しかし兵士は予測していたように淀みなく答える。どうやら問題はないようだ。見れば突入部隊の一部は家具を持って部屋の外に出ている。下での戦いが終わるまでバリケードを設けて防衛線を構築するつもりなのだろう。

 

「ふぅ……そう、か」

 

 ちらりと人質達の方向を見やる。どうやら一般市民や自治委員会の幹部に多少の怪我人はいるが死者はいないらしい。

 

(後は重傷者が助かれば万々歳か……)

 

担架によって運ばれたベアトとシュミット大佐を見て私は緊張を解く。

 

「あ、あの……」

 

床にぺたりと座って尚も困惑する伯爵令嬢を見て私は可能な限り優しい声をかける。

 

「一応の危険は去ったと見て良いでしょう、御安心下さい」

「あっ……」

 

そしてグラティア嬢の反応を確認せず、すぐに兵士の方に向き直る。顔を合わせるのが気まずい事もあった。

 

「悪いが彼女に護衛を付けてくれ。……私も防衛に回った方が良いか?」

 

バリケードで銃を構える兵士達の方を指差して私は提案する。

 

「いえ、少佐殿には先にヘリで避難をするようにとの御命令です」

「捕虜収容所司令部から?」

「いえ、国防事務総局からのです。
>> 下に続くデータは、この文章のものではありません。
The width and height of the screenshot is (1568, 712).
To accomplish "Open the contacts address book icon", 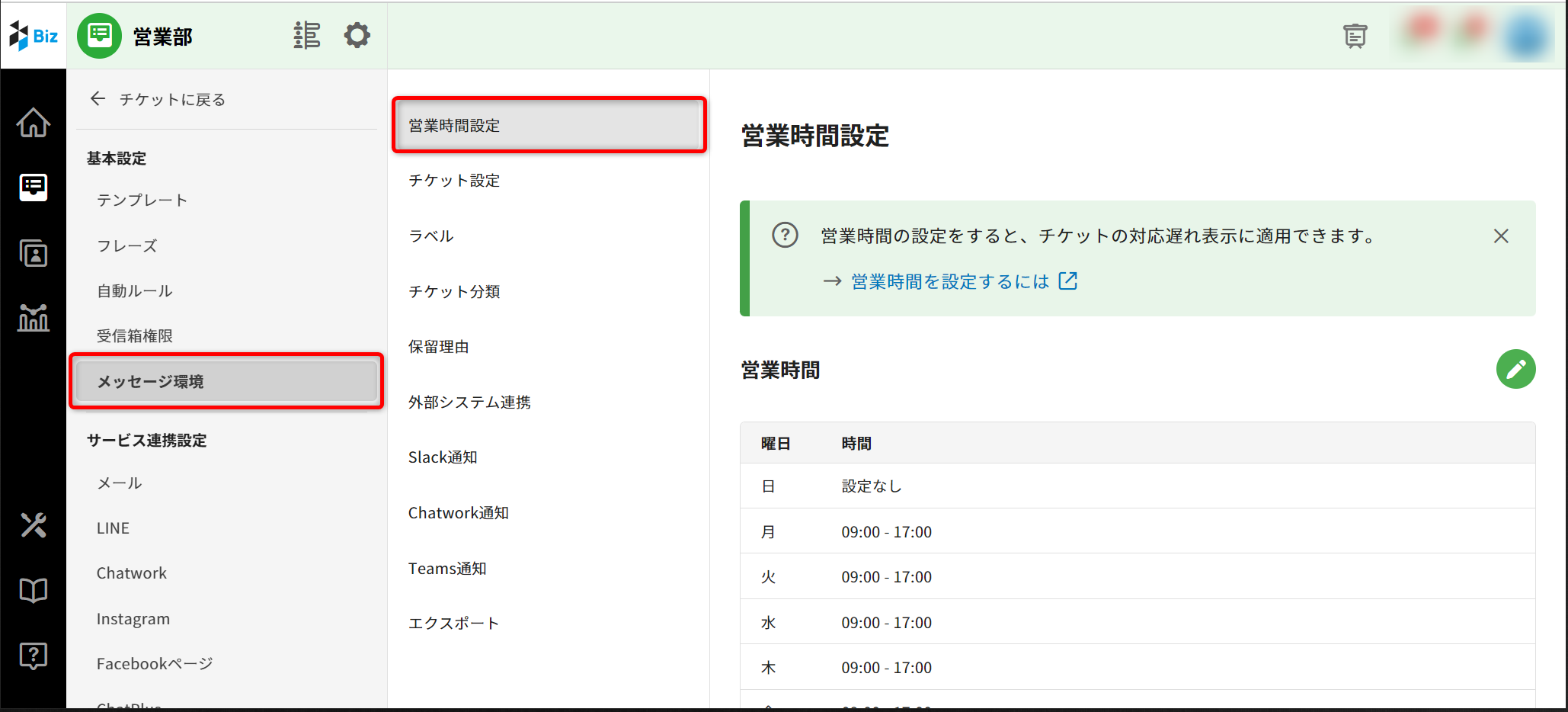I will tap(34, 253).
……任務に関する事のようです」

 

声を細めて答える兵士。となると……この騒動に関わる報告だな。

 

「……了解した。では行こうか。あー」

 

私はここで相手の名前を聞いていない事に気付いた。相手もそれに気付いて敬礼と共に軍姓名を答える。

 

「第九特殊作戦グループC小隊隊長、アーノルド・クリスチアン大尉であります。それではこちらにどうぞ」

 

私はクリスチアン大尉の誘導に従い輸送ヘリに乗るために立ち上がった………。